Re: Generator of a group

From: Gregory G Rose (ggr_at_qualcomm.com)
Date: 01/06/05 

Date: 6 Jan 2005 12:13:44 -0800

In article <41dd6080$0$1562$9b4e6d93@newsread4.arcor-online.net>,
Tobias Ruske <tobias.ruske@arcor.de> wrote:
>the next problem is:
>I search the generator of the group of quadratic residues for a prime p
>and p is a 1024-bit value.
>The group of quadratic residues has the order n = (p-1)/2, right? Now I
>need the prime factorization of n (see HAC 4.80). But n is a 1023-bit
>value (or?) and it's hard to find the factorization for such a big
>value. And now my question is: Is there another way to find the
>generator (without the need of a factorization)?

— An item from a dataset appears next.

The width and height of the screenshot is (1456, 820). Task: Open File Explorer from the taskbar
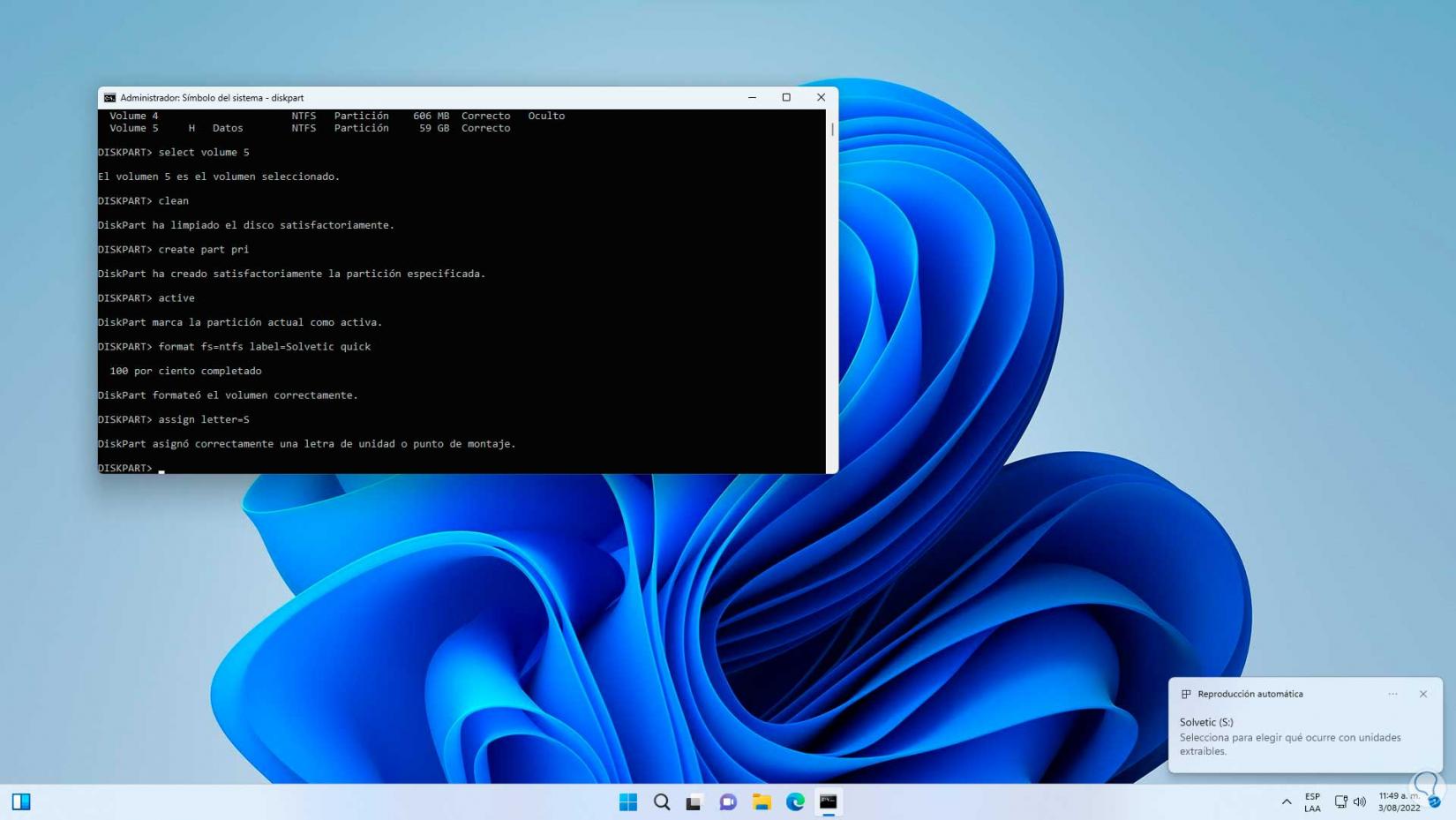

I'm not aware of any way to do it without knowing
the factors of p-1, and I have a strong feeling
that there can't be one, but I'd be happy to be
corrected on this.

Do you get to choose p? If so, you can easily
construct a prime p such that you already know
its factorization. See, for example, the way
moduli are chosen for the Digital Signature
Standard, FIPS-186-2. Or construct it such that
(p-1)/2 is prime. Or just try to factor p-1, and
see where you get to... on average, large numbers
have a few small factors and a single large one
(which you can check for primality). Unless you're
unlucky, you shouldn't need to try too hard.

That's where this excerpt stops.